Samsung Galaxy Tab
I've had a brief time to work with the Samsung Galaxy Tab press samples we recently received. The versions for Sprint, T-Mobile, and Verizon all seem very much alike, with just minor differences.
One thing they all have in common, however, is that each has a few pre-installed apps that I can't uninstall.
For the Sprint model, those apps include Free Games, Kindle, and Facebook. On the T-Mobile model, I couldn't uninstall a game called Asphalt5, Kindle, or Slacker. And on the Verizon model, I couldn't uninstall Blockbuster, Kindle, or Slacker.
This disabling of the uninstall function reminds of the very same practice I recently discovered on the Verizon Droid 2 and Droid X smart phones.
A Verizon spokeswoman told me in October that the company was reconsidering this practice of disabling uninstall for non-critical third-party apps. Since Verizon—along with Sprint and T-Mobile—is now continuing this practice on its first Android tablet, it's safe to say that Verizon hasn't yet decided to permit consumers to fully manage the apps on tablets that they own.

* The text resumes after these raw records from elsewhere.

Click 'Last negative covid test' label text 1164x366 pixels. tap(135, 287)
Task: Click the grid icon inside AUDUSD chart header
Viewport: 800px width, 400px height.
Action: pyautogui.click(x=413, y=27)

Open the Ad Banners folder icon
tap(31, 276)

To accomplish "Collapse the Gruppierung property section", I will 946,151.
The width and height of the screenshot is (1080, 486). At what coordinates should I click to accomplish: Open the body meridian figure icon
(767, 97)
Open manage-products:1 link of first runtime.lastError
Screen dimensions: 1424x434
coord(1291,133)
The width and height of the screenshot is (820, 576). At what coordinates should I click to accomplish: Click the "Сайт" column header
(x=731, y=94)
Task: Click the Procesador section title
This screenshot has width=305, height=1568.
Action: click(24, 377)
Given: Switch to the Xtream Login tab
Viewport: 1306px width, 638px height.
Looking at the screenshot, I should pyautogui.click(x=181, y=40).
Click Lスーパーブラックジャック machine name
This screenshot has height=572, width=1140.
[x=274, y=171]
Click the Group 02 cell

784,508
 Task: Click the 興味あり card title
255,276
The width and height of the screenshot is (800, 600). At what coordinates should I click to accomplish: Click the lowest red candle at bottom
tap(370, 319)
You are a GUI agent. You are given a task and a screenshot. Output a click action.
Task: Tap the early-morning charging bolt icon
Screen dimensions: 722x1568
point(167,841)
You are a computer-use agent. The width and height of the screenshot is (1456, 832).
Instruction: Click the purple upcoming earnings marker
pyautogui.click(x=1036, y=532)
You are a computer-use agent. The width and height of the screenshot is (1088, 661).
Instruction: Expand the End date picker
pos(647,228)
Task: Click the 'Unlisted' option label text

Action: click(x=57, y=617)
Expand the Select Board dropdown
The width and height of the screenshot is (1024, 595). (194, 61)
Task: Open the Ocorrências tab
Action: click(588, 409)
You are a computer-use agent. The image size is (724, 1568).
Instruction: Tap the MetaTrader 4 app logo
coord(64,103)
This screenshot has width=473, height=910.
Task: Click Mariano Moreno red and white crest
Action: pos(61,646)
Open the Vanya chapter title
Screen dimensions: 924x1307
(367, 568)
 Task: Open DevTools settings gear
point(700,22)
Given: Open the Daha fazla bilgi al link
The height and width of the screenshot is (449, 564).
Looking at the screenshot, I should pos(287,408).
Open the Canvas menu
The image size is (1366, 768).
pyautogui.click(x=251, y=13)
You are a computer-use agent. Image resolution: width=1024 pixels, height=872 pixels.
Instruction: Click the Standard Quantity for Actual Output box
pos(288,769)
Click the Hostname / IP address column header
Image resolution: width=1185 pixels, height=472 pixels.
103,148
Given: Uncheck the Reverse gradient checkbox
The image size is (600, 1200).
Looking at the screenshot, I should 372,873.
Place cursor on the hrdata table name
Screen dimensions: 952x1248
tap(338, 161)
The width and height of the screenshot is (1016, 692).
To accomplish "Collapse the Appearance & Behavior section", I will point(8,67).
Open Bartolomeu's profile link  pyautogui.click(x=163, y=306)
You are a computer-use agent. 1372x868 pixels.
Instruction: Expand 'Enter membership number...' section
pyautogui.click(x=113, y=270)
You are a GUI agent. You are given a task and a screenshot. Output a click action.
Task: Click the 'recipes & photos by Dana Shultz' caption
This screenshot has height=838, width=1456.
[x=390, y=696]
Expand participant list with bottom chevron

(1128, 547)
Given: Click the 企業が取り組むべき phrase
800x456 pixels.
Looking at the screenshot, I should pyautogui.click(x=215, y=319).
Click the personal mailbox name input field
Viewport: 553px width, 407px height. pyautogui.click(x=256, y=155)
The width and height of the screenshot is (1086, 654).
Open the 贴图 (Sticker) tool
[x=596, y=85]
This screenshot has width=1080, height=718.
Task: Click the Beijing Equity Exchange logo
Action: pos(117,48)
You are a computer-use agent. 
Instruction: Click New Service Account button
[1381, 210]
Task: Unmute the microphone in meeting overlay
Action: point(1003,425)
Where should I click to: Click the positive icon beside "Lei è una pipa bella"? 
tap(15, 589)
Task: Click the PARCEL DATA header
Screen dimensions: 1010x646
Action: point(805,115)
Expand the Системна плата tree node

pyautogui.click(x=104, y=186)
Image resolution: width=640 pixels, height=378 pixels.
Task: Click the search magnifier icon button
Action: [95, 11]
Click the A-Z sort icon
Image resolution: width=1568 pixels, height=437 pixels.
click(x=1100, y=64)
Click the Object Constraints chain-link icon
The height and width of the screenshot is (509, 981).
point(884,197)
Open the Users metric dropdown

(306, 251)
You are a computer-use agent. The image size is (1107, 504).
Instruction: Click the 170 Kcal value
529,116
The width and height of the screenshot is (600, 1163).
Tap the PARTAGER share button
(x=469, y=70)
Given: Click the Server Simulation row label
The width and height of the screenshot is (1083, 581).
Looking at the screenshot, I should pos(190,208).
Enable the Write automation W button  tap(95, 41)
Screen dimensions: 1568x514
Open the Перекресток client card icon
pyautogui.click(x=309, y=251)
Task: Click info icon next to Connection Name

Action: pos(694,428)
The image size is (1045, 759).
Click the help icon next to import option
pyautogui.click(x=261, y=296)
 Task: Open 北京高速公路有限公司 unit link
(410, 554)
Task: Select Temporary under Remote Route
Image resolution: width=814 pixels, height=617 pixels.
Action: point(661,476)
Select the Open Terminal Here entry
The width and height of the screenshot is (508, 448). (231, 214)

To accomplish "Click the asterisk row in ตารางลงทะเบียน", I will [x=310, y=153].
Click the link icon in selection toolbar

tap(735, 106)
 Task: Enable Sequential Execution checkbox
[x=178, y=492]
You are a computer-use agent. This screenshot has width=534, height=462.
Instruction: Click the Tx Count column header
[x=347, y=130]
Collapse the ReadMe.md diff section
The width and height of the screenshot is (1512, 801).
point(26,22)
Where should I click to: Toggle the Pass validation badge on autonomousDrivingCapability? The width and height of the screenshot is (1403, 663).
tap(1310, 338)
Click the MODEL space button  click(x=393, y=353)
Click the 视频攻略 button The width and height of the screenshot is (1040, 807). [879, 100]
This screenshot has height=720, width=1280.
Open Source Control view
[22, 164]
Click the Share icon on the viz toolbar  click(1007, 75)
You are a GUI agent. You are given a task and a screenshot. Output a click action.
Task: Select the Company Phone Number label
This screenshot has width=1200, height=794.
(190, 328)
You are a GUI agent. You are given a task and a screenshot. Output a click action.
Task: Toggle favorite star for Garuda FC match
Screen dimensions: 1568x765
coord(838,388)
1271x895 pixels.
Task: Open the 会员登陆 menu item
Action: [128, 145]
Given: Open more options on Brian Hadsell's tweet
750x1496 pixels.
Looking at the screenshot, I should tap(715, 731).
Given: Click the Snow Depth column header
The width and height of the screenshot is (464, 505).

When I spoke with the Verizon spokeswoman last month, she defended the practice, in part, on the grounds that the Droid was a phone, not a computer, and that locking up phones was a traditional practice in the phone industry.
Here's some news for Sprint, T-Mobile, and Verizon: A tablet is a computer, not a phone. And in the 30-year history of personal computers, the tradition is to let consumers control their own equipment. It's time for wireless providers and any other party involved to stop disabling features on their mobile products.
Do you agree or disagree? Weigh in below.